The Chair of the WHO Emergency Committee, Dr David Heyman rightly noted that “the Zika virus remains a highly significant and long term problem.” At the heart of the problem of increasing outbreaks of epidemics like Zika and Ebola is the poor funding of public healthcare delivery. It is very unfortunate that it takes the declaration of adverse health conditions as public health emergencies to trigger improved funding for health. And these are often inadequate and delayed.
Rosa Pavanelli, General Secretary of PSI notes that:
“Reducing the incidences and impact of epidemics requires the practical recognition of health as a human right, by governments. This entails placing priority on the funding of public healthcare delivery including improved working conditions for health workers. Public Private Partnerships and the privatisation of health in general have drastically reduced the amount of resources that would have been available for building strong, responsive health systems. Private interests in health are concerned primarily with making profit. But when there are outbreaks of epidemics, they contribute little to arresting the consequent loss of lives and deterioration in wellbeing. Public funds are then sourced to try to remedy situations that would otherwise have not arisen. And health workers have to bear the burden of the emergency response.”
The concern by a number of experts that lifting the international health emergency status of Zika is not timely, could be justifiable. It took the United States’ Congress eight months to pass a bill for funding to fight Zika and study its effects. This amount was too little and almost too late. Zika virus disease and Zika virus congenital infection are nationally notifiable conditions in the country, with 4,225 reported cases, according to the US Center for Disease Control and Prevention.
During the Zika emergency period, 61 countries and territories reported continuing mosquito transmission of the virus. Diseases know no borders. Epidemics originating in poor developing countries have spread across the world. This calls for concerted efforts at boosting the crisis preparedness of all countries’ national health systems.
Effective crisis preparedness can be guaranteed only as an integral element of strong public healthcare systems which prioritise: Sufficient public health funding to provide preventative measures and treatment for affected people; Good public prevention systems in order to control mosquitoes and other non-human vectors; Adequate work conditions for health sector workers to combat Zika and other endemic disease, and; The establishment of a participative management task force where government, workers and organized society can decide together on the best ways to combat these and other diseases.

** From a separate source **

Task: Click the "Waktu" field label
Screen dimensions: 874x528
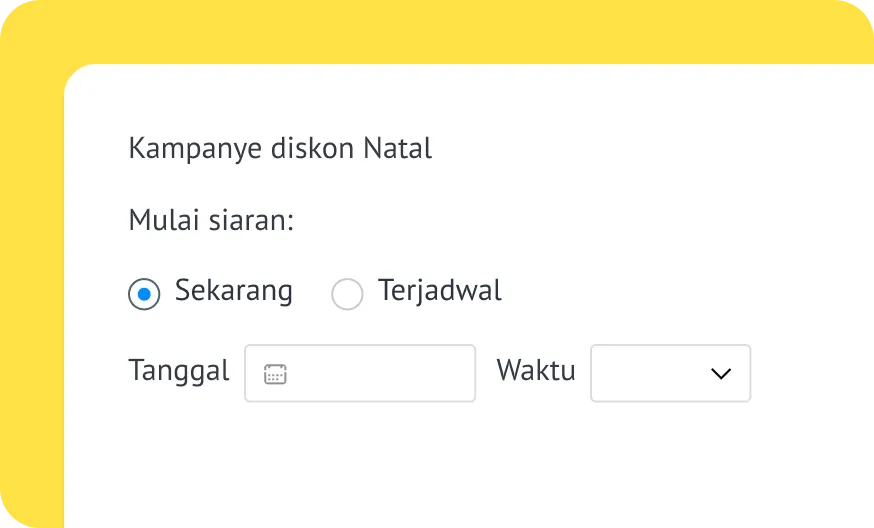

PSI welcomes the reassuring position expressed by the director of the WHO emergencies programm Dr. Peter Salama, that the WHO is “not downgrading the importance” of the Zika virus, even as the public emergency of international concern status of the epidemic is lifted. We also appreciate the fact that, while “Zika is here to stay”, the WHO response as well “is here to stay”.
PSI is committed to stopping Zika and other epidemics in their tracks. This involves tackling the root problem; the neoliberal paradigm of development which puts profit before people and the health of the earth. The struggle for quality public health for all and against climate change is thus very important, to end the alarming rate at which epidemics have been spreading in recent years.